The experiments carried out by Kochs and his team focusing on Mx proteins (Mx stands for myxovirus resistance) show that despite all the differences between Thogoto and influenza viruses, the similarities between Thogoto and influenza viruses can help them gain useful insights. Mx proteins are formed when cells are stimulated by interferon. They prevent viruses from multiplying. “Of all viruses, the Thogoto virus is the virus that is the most sensitive to human Mx protein,” said Kochs. “For this reason, the Thogoto virus is important in the clarification of the antiviral mechanism.” Mx proteins prevent a crucial step from taking place during the replication of viruses. They inhibit the viral enzyme RNA polymerase that copies the genetic material of the viruses. In the cell nucleus, RNA polymerase, other proteins and the viral RNA genome form a complex known as ribonuclein protein complex (RNP). But how do the Mx proteins manage to block this complex?Mx proteins are molecular machines that assemble into highly complex rings, thereby exerting a mechanical force on other molecules. Dr. Kochs and his team assume that the Mx protein rings surround the RNP complex, thereby preventing this complex from exerting its proper function. The researchers hope to carry out experiments to provide further evidence for this model. However, they have to overcome the problem that the molecular structure of Mx proteins is still not known despite many years of intensive research. Researchers at the Freiburg Department of Virology and a group from the Max Delbrück Centre in Berlin, with whom the Freiburg researchers work closely, have come a step further towards elucidating the structure of Mx proteins. In a recent publication in the journal Nature, the cooperation partners described the atomic structure of a segment of the human Mx protein and showed that the interaction between Mx proteins and RNP complex is crucial for the antiviral function of the defence molecule. “How does the recognition of viral RNP complexes work on the molecular level?” asks Dr. Kochs.

# EXERCISE BRIEF
In the text about Mx proteins, what does the abbreviation "Mx" stand for?

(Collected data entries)

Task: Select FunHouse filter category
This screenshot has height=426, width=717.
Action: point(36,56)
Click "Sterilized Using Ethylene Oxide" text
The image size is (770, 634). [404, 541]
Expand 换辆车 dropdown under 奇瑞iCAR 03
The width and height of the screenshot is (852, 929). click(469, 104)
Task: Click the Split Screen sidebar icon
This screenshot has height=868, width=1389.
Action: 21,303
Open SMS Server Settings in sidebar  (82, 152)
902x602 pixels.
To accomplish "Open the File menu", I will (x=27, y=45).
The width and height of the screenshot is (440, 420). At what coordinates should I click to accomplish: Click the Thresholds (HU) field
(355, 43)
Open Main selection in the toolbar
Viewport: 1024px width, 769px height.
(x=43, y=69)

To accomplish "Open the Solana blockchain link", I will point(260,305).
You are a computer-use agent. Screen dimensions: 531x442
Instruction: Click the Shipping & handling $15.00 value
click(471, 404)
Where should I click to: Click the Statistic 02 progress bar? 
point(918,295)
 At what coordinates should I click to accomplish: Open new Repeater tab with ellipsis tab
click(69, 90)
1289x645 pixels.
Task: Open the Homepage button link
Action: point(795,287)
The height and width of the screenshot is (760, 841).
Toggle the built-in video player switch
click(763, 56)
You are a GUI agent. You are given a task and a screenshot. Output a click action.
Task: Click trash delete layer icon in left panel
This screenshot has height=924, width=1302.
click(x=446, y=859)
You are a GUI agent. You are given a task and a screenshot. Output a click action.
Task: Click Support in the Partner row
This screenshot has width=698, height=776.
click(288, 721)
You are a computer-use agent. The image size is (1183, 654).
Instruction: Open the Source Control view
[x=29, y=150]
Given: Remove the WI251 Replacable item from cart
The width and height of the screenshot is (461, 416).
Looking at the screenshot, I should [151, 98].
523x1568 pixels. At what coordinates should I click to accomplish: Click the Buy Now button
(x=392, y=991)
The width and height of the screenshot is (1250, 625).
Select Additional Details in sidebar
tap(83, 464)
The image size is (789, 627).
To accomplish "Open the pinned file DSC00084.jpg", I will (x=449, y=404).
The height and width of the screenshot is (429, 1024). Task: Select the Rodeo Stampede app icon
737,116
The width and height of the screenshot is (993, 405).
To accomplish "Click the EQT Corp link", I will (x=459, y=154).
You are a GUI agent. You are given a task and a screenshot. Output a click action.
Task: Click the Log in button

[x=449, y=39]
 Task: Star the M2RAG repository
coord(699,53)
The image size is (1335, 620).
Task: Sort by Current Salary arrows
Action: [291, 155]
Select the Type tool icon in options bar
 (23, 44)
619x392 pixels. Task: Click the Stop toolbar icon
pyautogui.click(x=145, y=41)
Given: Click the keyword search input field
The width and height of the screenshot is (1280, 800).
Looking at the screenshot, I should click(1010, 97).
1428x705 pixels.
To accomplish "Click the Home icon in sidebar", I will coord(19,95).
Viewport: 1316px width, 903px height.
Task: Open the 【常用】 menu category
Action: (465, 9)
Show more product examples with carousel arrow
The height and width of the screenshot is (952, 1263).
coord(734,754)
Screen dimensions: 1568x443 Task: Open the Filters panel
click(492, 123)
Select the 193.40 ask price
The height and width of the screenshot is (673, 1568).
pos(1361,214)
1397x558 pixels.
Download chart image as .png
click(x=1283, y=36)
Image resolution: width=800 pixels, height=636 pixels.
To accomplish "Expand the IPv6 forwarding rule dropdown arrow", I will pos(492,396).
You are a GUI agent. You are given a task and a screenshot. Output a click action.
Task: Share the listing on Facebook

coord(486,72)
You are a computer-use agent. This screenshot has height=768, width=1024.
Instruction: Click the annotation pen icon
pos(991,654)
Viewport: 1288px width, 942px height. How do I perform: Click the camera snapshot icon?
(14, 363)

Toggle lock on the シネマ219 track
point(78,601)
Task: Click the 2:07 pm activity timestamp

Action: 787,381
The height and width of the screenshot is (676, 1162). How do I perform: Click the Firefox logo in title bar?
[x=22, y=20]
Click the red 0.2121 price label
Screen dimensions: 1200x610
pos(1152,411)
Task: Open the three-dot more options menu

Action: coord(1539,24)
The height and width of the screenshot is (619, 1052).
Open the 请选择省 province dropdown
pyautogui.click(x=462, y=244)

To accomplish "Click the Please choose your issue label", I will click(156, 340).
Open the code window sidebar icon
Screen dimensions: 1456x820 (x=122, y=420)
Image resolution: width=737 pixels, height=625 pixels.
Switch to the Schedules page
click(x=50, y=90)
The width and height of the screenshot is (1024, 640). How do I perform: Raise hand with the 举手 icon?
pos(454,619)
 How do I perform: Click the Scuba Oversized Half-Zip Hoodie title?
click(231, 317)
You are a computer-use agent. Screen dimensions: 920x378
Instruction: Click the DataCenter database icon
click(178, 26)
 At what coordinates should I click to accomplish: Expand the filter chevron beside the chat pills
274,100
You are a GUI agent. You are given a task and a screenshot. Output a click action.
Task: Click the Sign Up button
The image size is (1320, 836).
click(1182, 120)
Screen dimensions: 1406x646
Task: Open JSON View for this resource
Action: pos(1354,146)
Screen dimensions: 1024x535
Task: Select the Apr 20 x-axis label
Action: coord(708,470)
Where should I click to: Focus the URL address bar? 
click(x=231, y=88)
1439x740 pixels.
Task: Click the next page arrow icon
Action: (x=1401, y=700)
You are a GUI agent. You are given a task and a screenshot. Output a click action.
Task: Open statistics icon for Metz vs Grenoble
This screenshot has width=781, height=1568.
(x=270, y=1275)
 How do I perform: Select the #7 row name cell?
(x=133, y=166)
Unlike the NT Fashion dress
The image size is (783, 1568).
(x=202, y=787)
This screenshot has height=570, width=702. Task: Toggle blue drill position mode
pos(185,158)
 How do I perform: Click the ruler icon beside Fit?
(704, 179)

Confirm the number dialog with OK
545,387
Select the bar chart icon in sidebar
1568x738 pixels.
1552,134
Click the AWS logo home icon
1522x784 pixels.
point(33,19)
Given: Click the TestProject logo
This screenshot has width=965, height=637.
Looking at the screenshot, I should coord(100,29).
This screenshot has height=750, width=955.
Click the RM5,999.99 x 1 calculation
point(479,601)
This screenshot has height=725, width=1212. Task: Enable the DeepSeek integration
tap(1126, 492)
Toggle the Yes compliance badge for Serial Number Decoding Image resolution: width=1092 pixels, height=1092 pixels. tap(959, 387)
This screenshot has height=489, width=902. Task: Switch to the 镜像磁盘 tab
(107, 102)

# RESPONSE AREA
Myxovirus resistance.